Signor Veronico, il vostro settore come vive questo momento?

“Molto male, perso l’ottanta per cento del fatturato, almeno per quanto mi riguarda. Già dopo il primo lockdown eravamo stati travolti, gettammo letteralmente fiori e piante, sorpresi dall’ evento e dai provvedimenti del governo. In strada cammina meno gente, non si fanno eventi e questo si riflette in modo negativo. Io copro eventi quali sposalizi, comunioni, battesimi, lauree con i relativi adorni. Nel 2020, su 70 matrimoni in agenda, ne ho potuti portare a termine appena 15, tra agosto e settembre. Inoltre i ricevimenti adesso non si possono fare e quando era possibile, con sale ridotte e questo automaticamente assottigliava la quantità dei fiori da adoperare.
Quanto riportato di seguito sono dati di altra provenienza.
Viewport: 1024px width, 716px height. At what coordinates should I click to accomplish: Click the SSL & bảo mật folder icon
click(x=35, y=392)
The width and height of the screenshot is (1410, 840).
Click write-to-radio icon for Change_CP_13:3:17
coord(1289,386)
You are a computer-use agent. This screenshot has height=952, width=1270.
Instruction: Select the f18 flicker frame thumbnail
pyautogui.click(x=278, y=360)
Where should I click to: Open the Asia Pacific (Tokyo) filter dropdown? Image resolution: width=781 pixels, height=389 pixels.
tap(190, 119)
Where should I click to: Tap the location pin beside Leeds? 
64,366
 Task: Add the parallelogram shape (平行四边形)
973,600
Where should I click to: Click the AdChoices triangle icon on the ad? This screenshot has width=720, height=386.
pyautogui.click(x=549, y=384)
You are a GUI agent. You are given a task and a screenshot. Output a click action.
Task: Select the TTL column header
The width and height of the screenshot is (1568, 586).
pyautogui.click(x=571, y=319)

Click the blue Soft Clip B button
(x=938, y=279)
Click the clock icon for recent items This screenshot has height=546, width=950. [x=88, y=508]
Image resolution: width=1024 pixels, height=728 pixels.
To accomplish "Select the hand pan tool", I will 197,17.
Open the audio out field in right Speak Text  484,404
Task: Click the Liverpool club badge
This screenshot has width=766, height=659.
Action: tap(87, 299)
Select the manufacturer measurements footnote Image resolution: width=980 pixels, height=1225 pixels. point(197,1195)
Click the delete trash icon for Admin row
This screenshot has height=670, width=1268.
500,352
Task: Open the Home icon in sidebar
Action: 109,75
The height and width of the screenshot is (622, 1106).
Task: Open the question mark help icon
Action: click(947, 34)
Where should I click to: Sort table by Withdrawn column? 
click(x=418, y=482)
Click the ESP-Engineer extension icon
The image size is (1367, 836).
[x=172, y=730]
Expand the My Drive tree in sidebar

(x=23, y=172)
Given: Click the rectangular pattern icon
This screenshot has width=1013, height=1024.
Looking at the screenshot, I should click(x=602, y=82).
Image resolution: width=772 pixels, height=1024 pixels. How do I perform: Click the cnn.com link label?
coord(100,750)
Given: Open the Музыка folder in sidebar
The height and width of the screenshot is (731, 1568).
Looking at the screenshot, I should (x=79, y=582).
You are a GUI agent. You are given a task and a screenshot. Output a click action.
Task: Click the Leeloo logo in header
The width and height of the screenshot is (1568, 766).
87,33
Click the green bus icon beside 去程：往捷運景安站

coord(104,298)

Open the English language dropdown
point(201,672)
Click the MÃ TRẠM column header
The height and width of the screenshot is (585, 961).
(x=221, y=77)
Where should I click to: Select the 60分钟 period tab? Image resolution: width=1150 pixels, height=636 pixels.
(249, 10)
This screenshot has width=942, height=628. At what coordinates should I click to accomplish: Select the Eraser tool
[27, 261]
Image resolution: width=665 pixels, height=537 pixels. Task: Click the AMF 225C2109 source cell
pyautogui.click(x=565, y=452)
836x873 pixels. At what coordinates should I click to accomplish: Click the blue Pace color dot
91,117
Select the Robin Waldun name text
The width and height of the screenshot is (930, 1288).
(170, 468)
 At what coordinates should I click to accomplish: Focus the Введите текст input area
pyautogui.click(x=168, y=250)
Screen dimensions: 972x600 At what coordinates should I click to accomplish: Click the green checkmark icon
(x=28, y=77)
Un disastro. Aggiungo che la mia ditta fa addobbi ed allestimenti per vetrine e generalmente negli altri anni già i commercianti ordinavano quelli natalizi. Ora è in gran parte fermo per l’incertezza”.

Vendite cimiteriali?

“Anche quelle relative ai funerali, vista la sospensione delle liturgie, ha avuto un netto calo. I parenti non hanno ordinato la corona o il cuscino per il defunto, inoltre per strada cammina poca gente e le vendite occasionali sono crollate. Facciamo qualche cosa a domicilio”.

Il governo?

“Non ci ha aiutati nel modo sperabile. Ho avuto i famosi 600 euro in ritardo, ad agosto, come mia moglie e la cassa integrazione dei dipendenti a settembre, ho 4 persone che lavorano”.

Stesso quadro di sconforto dal fioraio Petrolla, firma nel settore a Bari a via Calefati: “Tutto fermo, poca gente in strada. Facciamo qualche cosa con i clienti abituali, ma il grosso non gira, essendo fermi gli eventi. Lo Stato? Per il governo non esistiamo, non ci ha considerati. Siamo stanchi”.